ESPE2023 Poster Category 2 Growth and Syndromes (32 abstracts)
1Pfizer Ltd, London, United Kingdom. 2ICOSEP, Valdosta, USA. 3Pfizer Türkiye, Istanbul, Turkey
Background: The diagnosis, treatment, and management of growth disorders can have a substantial burden on patients and caregivers. Research was conducted with patient experts to understand challenges experienced by patients with growth disorders and their caregivers, and identify opportunities to improve care.
Methods: A mixed-methods approach was used to obtain insights from patient experts between October 2022-January 2023, via multiple methods of engagement: a pre-meeting survey to obtain qualitative and quantitative feedback across key themes; a 3.5-hour virtual global roundtable, chaired by ICOSEP, including patient advocates from eight countries (France, Italy, Brazil, UK, Netherlands, Canada, US, and Argentina), alongside a pediatric endocrinologist from Turkey; and a patient advocate interview from Japan.

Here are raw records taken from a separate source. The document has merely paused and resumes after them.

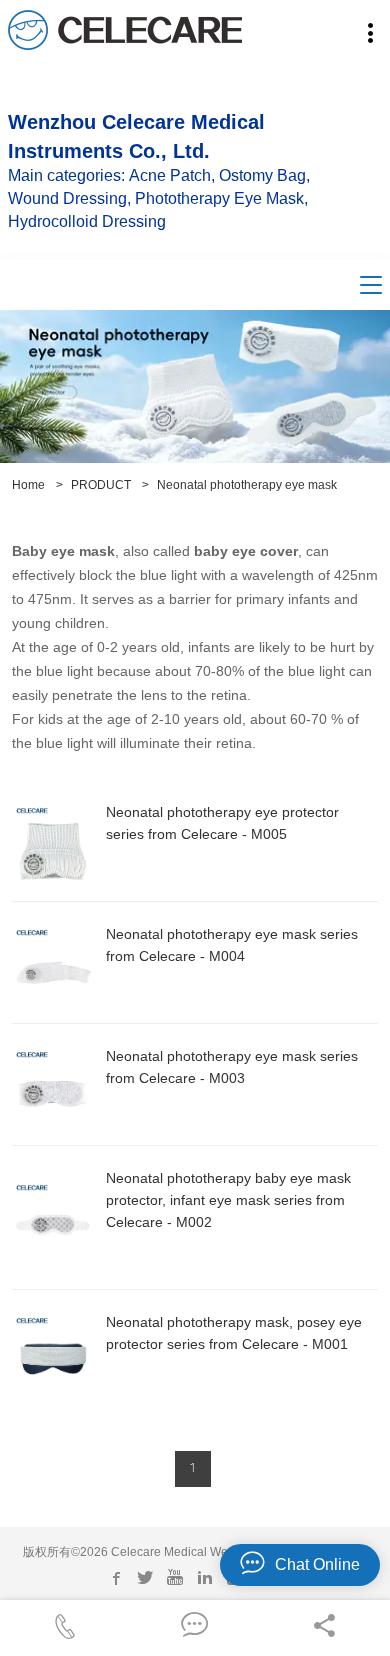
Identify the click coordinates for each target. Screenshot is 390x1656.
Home (28, 485)
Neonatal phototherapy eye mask (247, 485)
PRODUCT (101, 485)
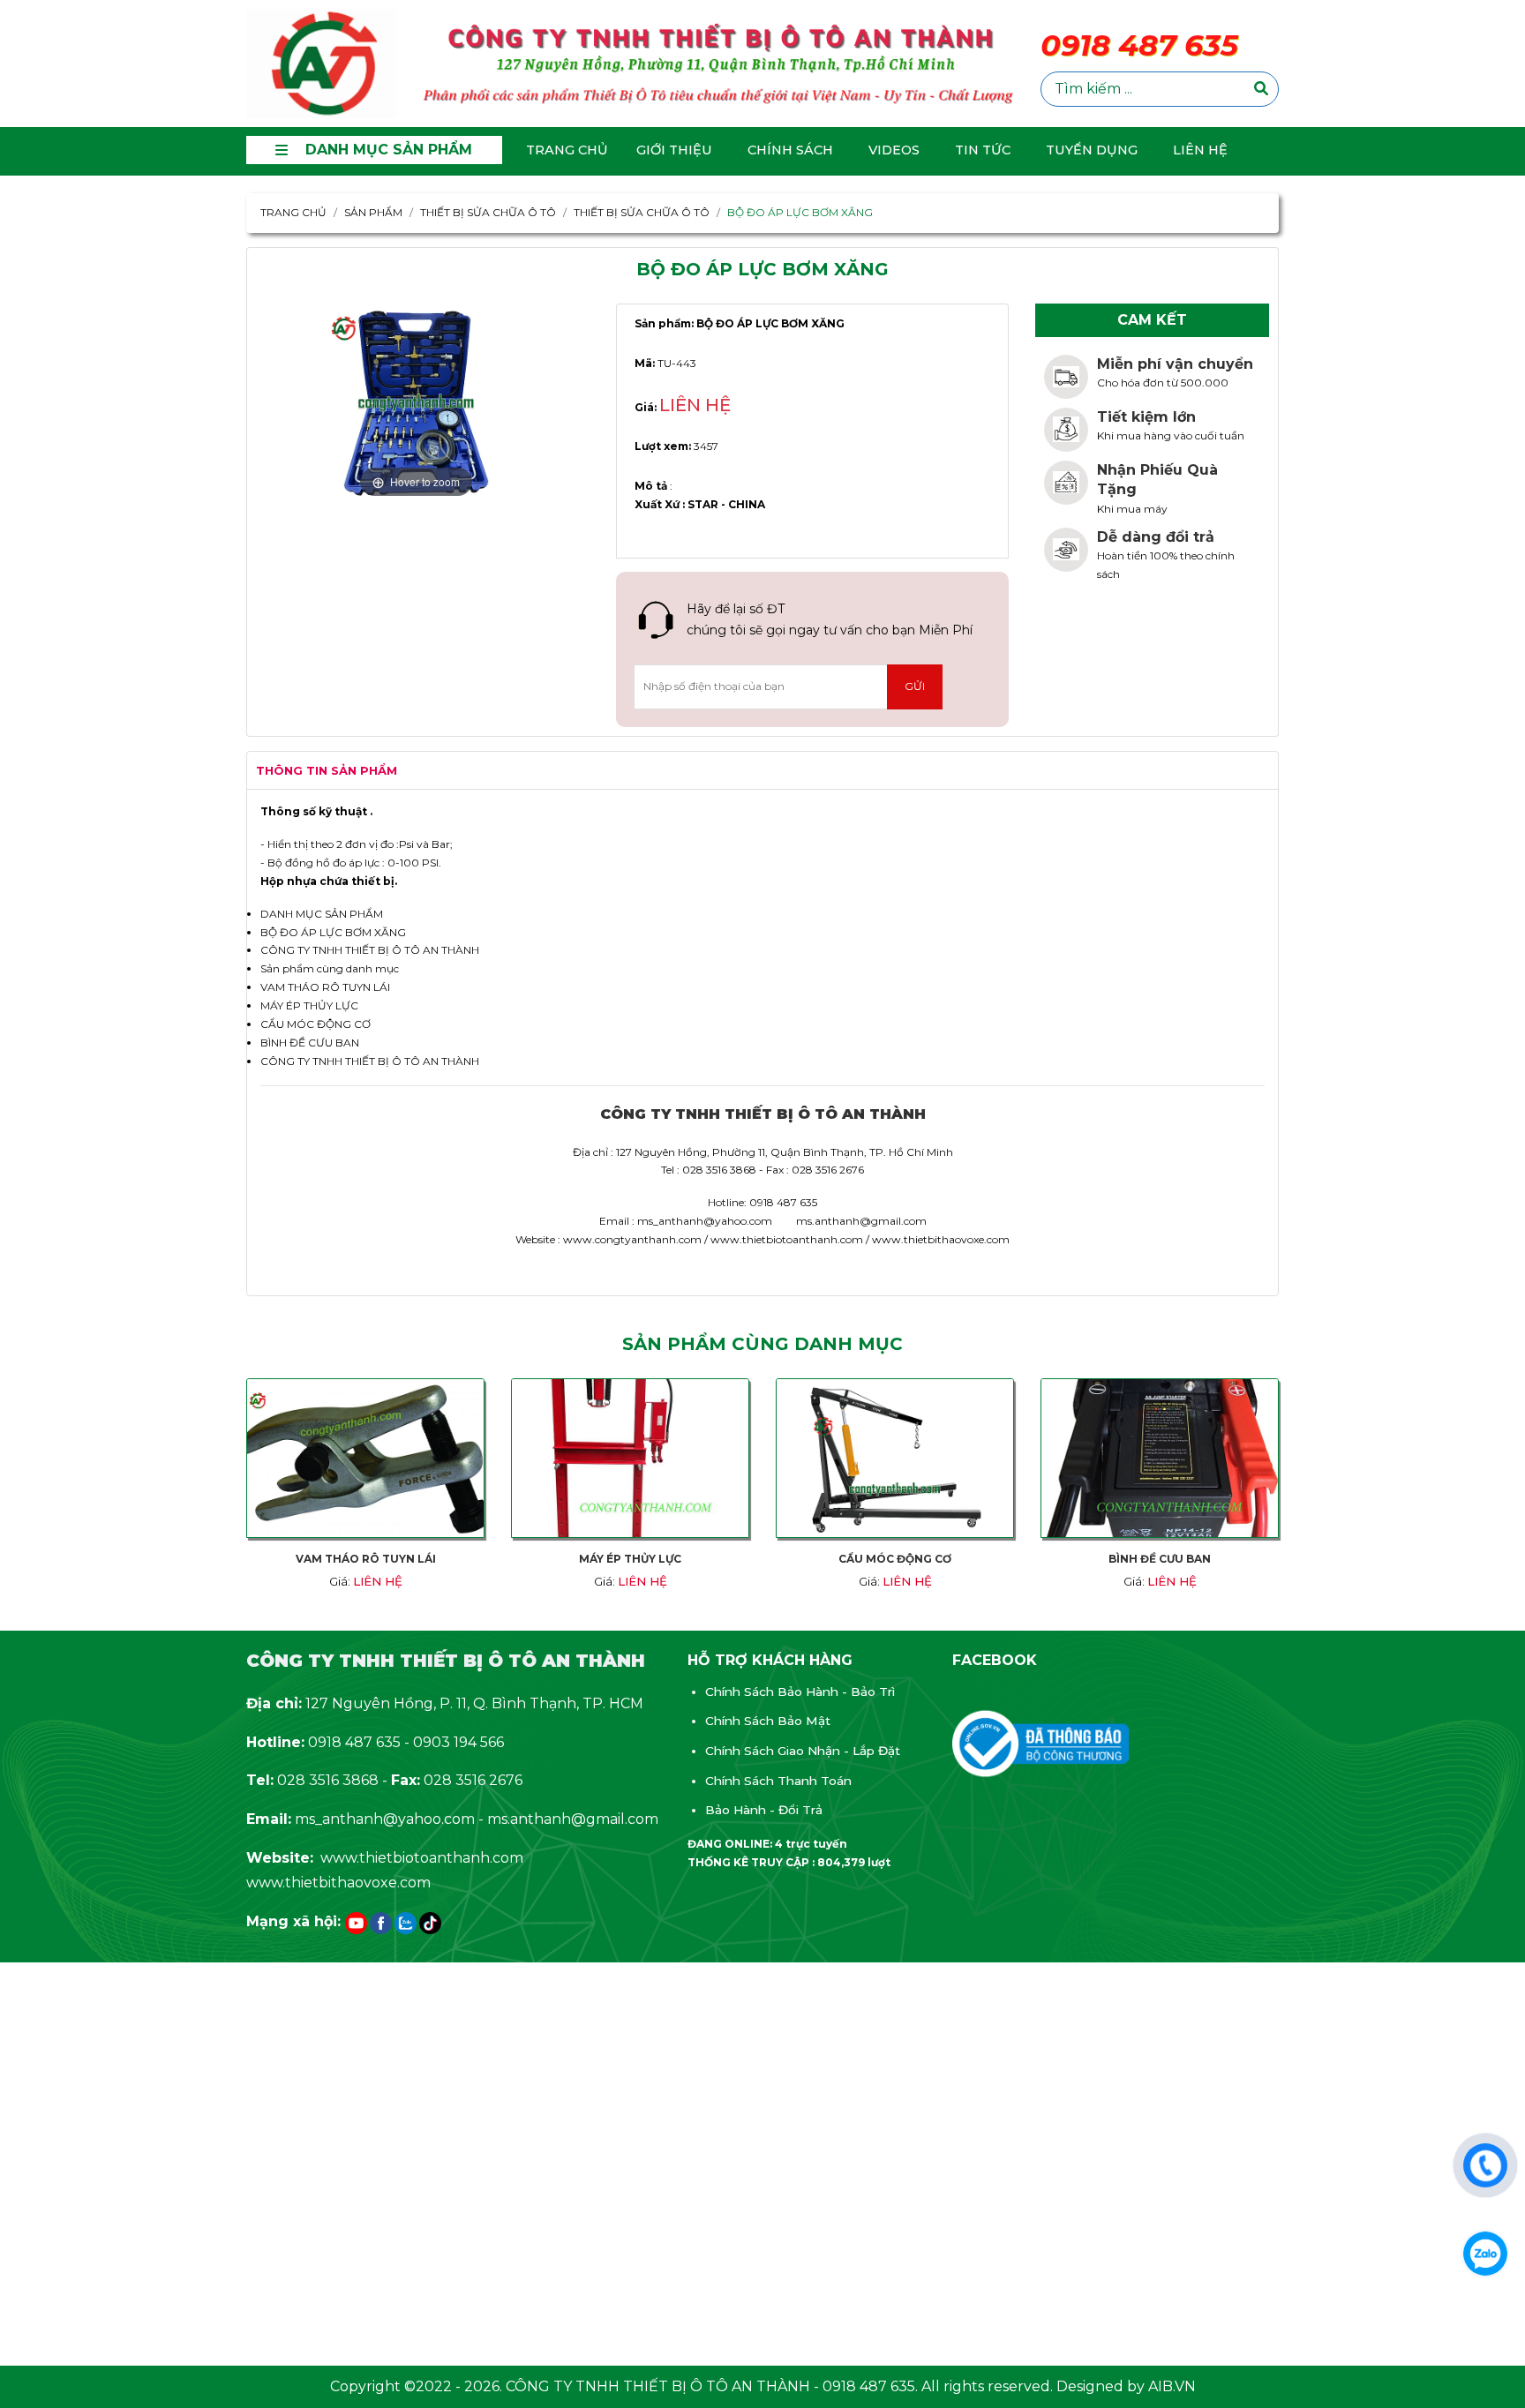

Results: Patient experts identified three challenge areas negatively impacting growth disorder care: delays to diagnosis, low adherence to treatment, and a lack of shared decision-making (SDM) with healthcare professionals (HCPs). Most [80% (n=8)] of patient experts were only moderately satisfied with diagnostic processes in their country. Patient experts highlighted that delays to diagnosis are largely attributed to a lack of awareness and limited understanding of the medical consequences associated with growth disorders beyond height, among the public and HCPs. Long wait times for specialist consultations, costly diagnosis processes, and inequities in care access, can also contribute to delays. Patient experts stated that education of parents, schools, and HCPs is needed to improve growth disorder diagnosis. Most [90% (n=9)] of patient experts reported low or moderate satisfaction with treatment support in their country. The burden of daily injections, emotional and practical challenges associated with treatment, and lack of robust treatment support, particularly for adolescent patients, may contribute to adherence challenges. Patient experts highlighted a need for standardized information on treatment administration, alongside support programs and materials that encourage adherence throughout the patient journey. SDM in growth disorders may improve treatment adherence. However, 60% (n=6) of patient experts were unsure of its use in practice. Systemic barriers and varying familiarity with SDM contribute to the lack of widespread adoption. Patient experts stated that HCP and patient education, combined with patient empowerment, are required to facilitate uptake of SDM.
Conclusion: Patients with growth disorders and their caregivers face many challenges on the path to diagnosis and throughout treatment, impacted by low treatment adherence and a lack of widespread SDM. There is an urgent need for solutions to overcome these challenges and improve the care experience for those affected by growth disorders.